Saturday, August 3, 2013

Marshes and fissures on the moon

Click here for a high resolution version of this image.

Palus putredinis (or 'Marsh of decay') is a lava-flooded plain bounded by the crater Autolycus to the north and the hills of the Mount Archimedes to the west.

In the southern part of this area is a rille system designated Rimae Archimedes (shown above). To the south is a prominent linear rille named Rima Bradley, and to the east is the Rima Hadley (shown below), which served as the landing site for Apollo 15, and the Rimae Fresnel. Just to the northwest of the Palus Putredinus midpoint is the nearly submerged crater Spurr. Luna 2 crashed in this area. So it must be a definitely interesting area considering the number of mission that were dedicated to this site.

Rima Hadley is a sinuous lunar rille which follows a northward course toward the Mount Hadley peak, for which it is named. This feature lies within a diameter of 80 km. 

At the Rima Hadley rille a Fallen Astronaut memorial has been placed in memory of those astronauts who died in the advancement of space exploration.

Mount Hadley has a height of 4.6 km and a maximum diameter of 25 km at the base.

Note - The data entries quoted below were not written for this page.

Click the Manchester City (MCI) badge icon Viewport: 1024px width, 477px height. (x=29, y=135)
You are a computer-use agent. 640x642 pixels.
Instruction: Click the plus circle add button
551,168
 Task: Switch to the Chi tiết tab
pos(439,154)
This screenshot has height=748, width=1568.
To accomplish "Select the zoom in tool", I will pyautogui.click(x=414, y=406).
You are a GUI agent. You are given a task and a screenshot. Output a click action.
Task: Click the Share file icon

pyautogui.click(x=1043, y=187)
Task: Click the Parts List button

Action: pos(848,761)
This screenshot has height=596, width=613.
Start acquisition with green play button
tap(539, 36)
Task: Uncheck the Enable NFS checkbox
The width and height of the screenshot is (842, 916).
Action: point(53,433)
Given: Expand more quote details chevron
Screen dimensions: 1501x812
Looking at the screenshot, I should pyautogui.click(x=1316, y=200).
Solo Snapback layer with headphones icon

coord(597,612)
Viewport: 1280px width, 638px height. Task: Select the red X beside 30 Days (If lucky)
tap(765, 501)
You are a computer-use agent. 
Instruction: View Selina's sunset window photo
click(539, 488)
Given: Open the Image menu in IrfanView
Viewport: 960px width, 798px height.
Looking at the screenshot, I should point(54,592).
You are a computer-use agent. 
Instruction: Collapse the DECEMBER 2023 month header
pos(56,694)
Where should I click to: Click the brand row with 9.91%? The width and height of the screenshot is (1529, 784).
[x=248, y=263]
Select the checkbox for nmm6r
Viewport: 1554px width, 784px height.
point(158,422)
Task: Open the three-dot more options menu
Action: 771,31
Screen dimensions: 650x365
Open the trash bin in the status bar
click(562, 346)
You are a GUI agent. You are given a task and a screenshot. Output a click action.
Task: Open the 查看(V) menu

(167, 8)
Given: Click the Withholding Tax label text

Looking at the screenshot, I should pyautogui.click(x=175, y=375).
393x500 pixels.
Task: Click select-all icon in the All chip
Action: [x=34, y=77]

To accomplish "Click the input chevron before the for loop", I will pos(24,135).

To the southwest of this mountain is a valley that served as the landing site for  Apollo 15 mission. 

Using the ACT-REACT-QuickMap, the landscapes of cross sections A and B (shown above) were estimated below.

Graphs shows a deeper rille system at point A than in Point B by a difference of about 400m. 

Point B shows the relative depression of Hadley C crater below (almost -3km) compared to the neighbouring shallow Rima Hadley subsection (around -2km); (Source LRO/LROC).

This figure shows a 3D representation based on LROC data of Hadley C crater and adjacent part of Rima Hadley.